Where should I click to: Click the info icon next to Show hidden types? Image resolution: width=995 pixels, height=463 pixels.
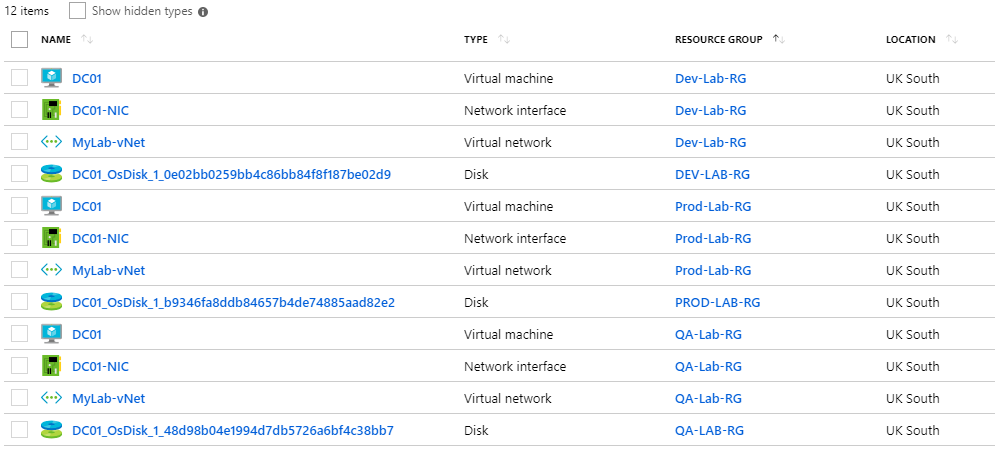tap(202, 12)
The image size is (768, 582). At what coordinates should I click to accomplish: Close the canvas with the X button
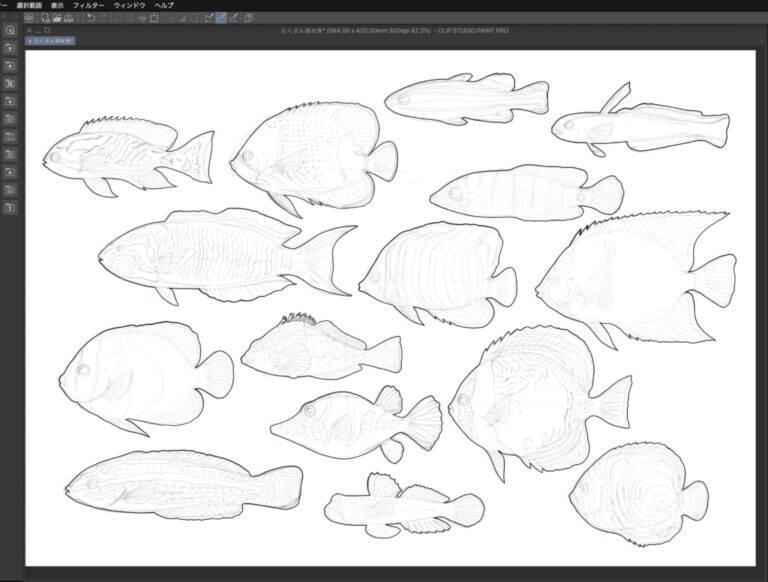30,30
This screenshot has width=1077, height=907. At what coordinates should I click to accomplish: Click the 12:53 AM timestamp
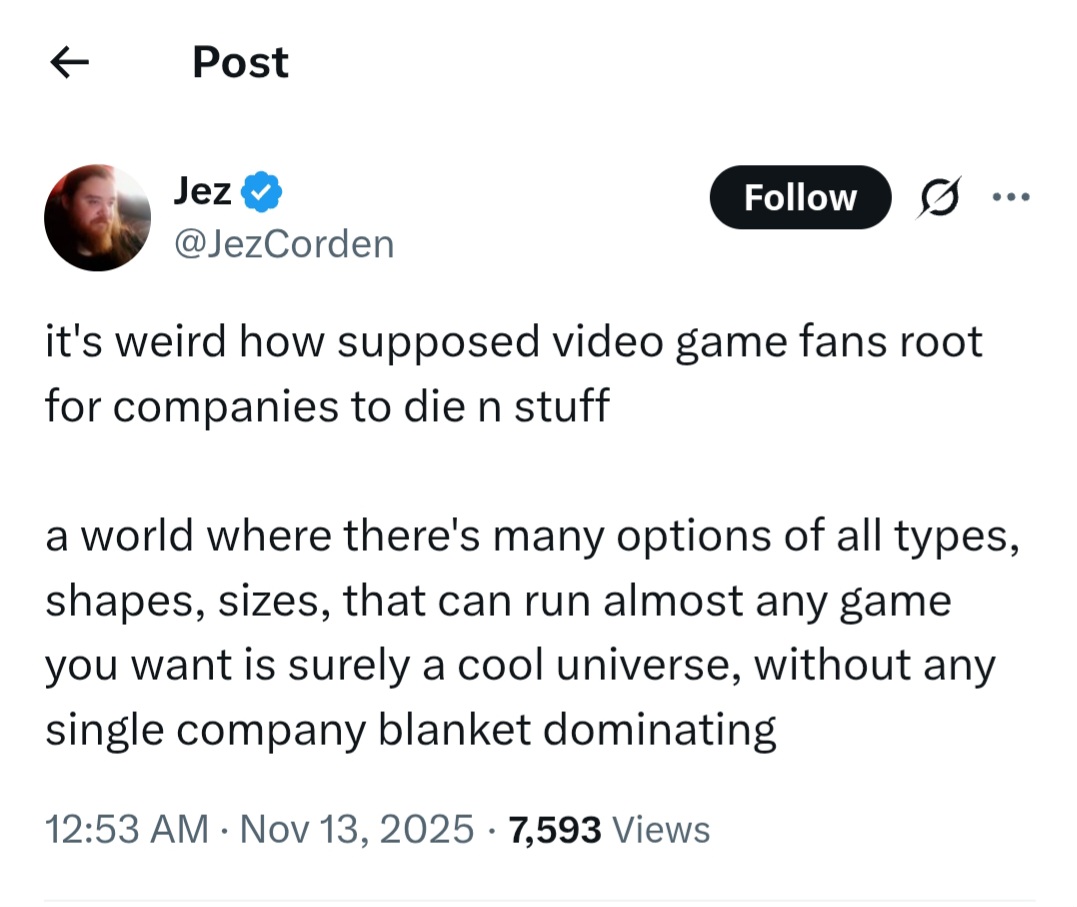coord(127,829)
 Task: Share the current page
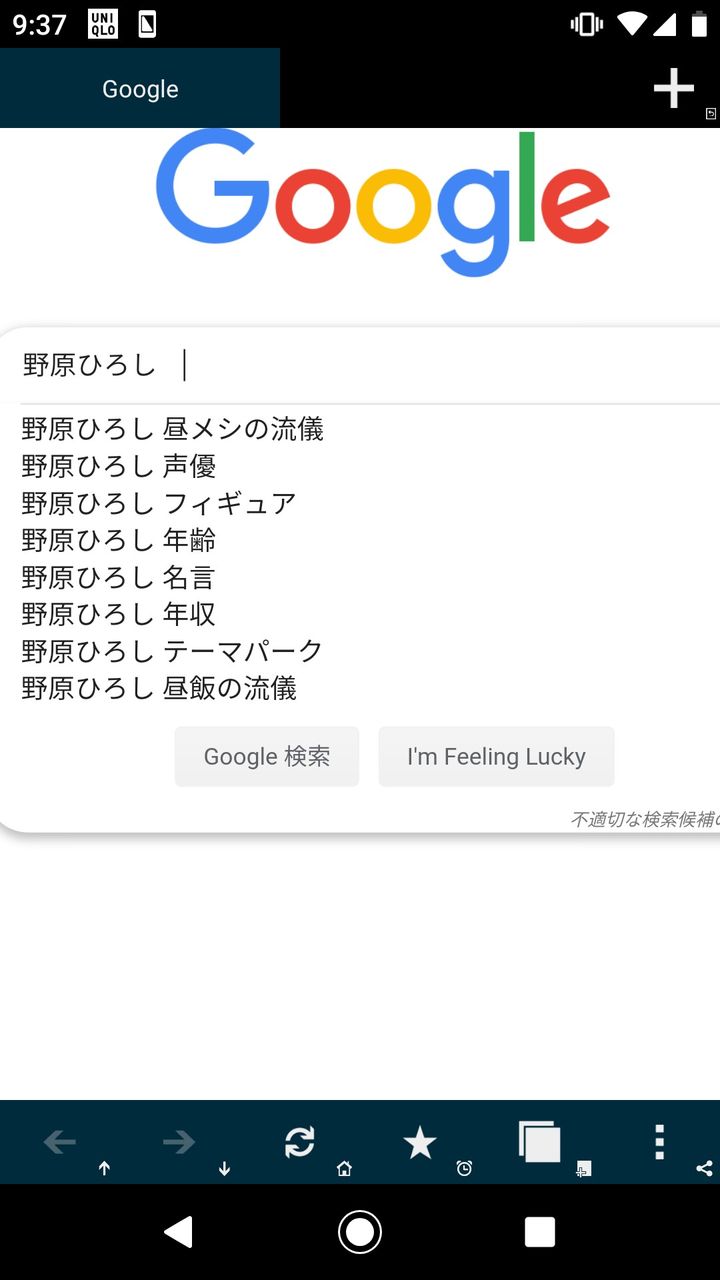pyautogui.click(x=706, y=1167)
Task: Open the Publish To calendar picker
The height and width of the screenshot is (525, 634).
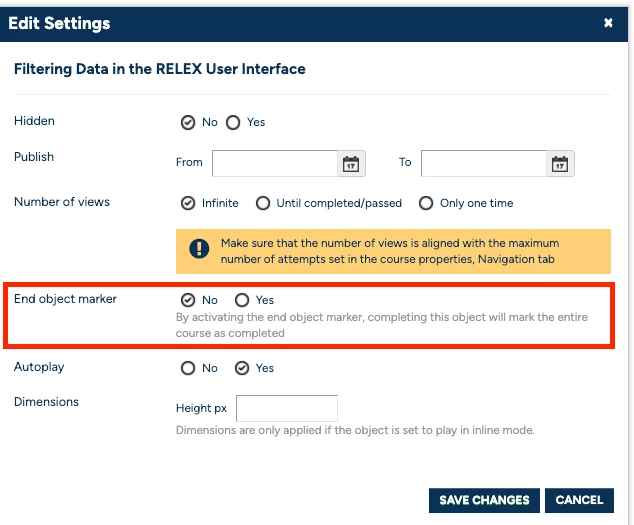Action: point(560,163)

○ ○ ○

### TASK GOAL
Everything from the line with "The height and" through the end of the records is to be repeated exactly. The pictures are not.

### REPLY
The height and width of the screenshot is (525, 634).
Action: point(560,163)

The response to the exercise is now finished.